I was having a pretty large build queue and I performed below steps to run jobs in
parallel in jenkins to reduce number of jobs waiting in queue
For each job you need to navigate to configure and select the checkbox stating
"Execute concurrent builds if necessary"
Navigate to Manage -> Configure System -> look for "# of executors" and set the no
of parallel executors you want (in my case it was set to 0 and I updated it to 2)

Hudson dependencies

I have set up my hudson job A. Job A depends on job B and C. I have set them up with "Build other projects". This works well, although each job is in separate directory in my workspace (default structure). But I need job B and C in jobs A workspace (root folder).
I have considered two approaches:
Change the workspace for job A and push that variable to job via "Trigger parameterized build on other projects" and then use ant build script to copy them to that location, since I couldnt find an option to change the folder where job B or C should go
Trigger job B and then C from build script as part of job A. This is done via remote calls (found it somewhere on stackoverflow), but that option is missing in my configuration and I couldnt find any plugin that would add it.
Ideal approach for me would be to use ant build script and trigger job B and C from there with antsvn or something like that. But I cant find a solid example of this.
Reason why I want it this way is simple - job B is CMS which is essential for job A and job C has python scripts that need to be executed before new version can land on production server (this is already done with py-ant).
Or maybe there is some better way to manage dependencies like this. Any help is appreciated.
I hope it makes sense.
Think of Jobs "B" and "C" as producing "artifacts" that Job "A" needs. Then, all you have to do is import the artifacts produced by Jobs "B" and "C" whenever you build Job "A".
Your jobs shouldn't share workspaces. Otherwise what happens if Job "A" is building when Job "B" or "C" is triggered? You'll have multiple builds going on at once. However, if you separate out what "A" needs from jobs "B" and "C", you can have Job "A" import those dependencies. There are two ways of doing this:
The hard but correct way: You should create a release repository where jobs can fetch the artifacts they need. If this sounds Mavinish to you, well, it is. However, I've used Maven architectural stuff without Maven projects and it works fine. You can use something like Artifactory or Nexus as your release repository. Then use wget or curl to fetch the items from the repository and use Maven's deploy:deploy-file plugin to send the stuff over.

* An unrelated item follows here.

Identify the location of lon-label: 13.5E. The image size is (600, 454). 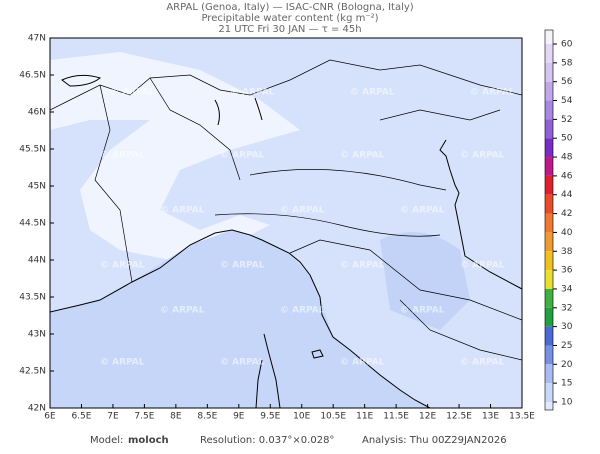
(522, 417).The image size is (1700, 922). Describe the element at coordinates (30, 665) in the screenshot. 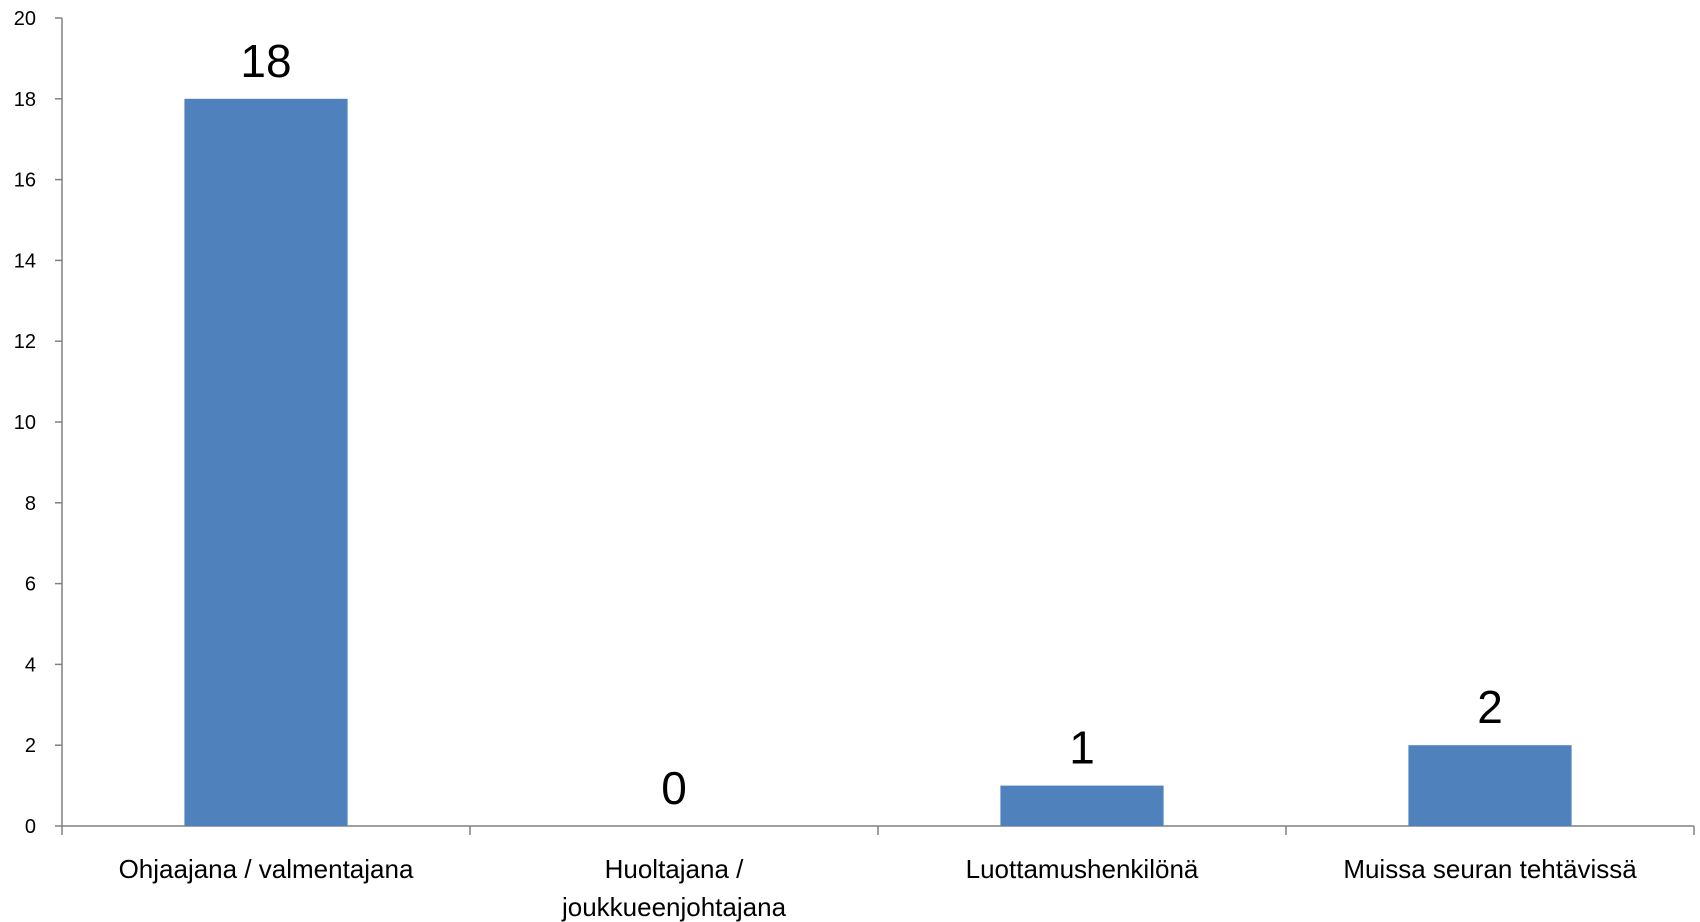

I see `y-tick-label: 4` at that location.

You will need Maven (which is a Java process) to run deploy:deploy-file, but you don't need a Maven project, or even a Java project. The deploy:deploy-file plugin doesn't even require a Maven pom.xml file. Think of it more like a command line utility to send stuff to your release repository.
The easy, but incorrect way: Hudson has a Copy Artifacts plugin that you can use to do this. The problem is that it's easy to setup, but hard to start tracking. Plus, it makes you dependent upon a very specific tool. If you decide to move away from Hudson, you might not be able to duplicate this functionality.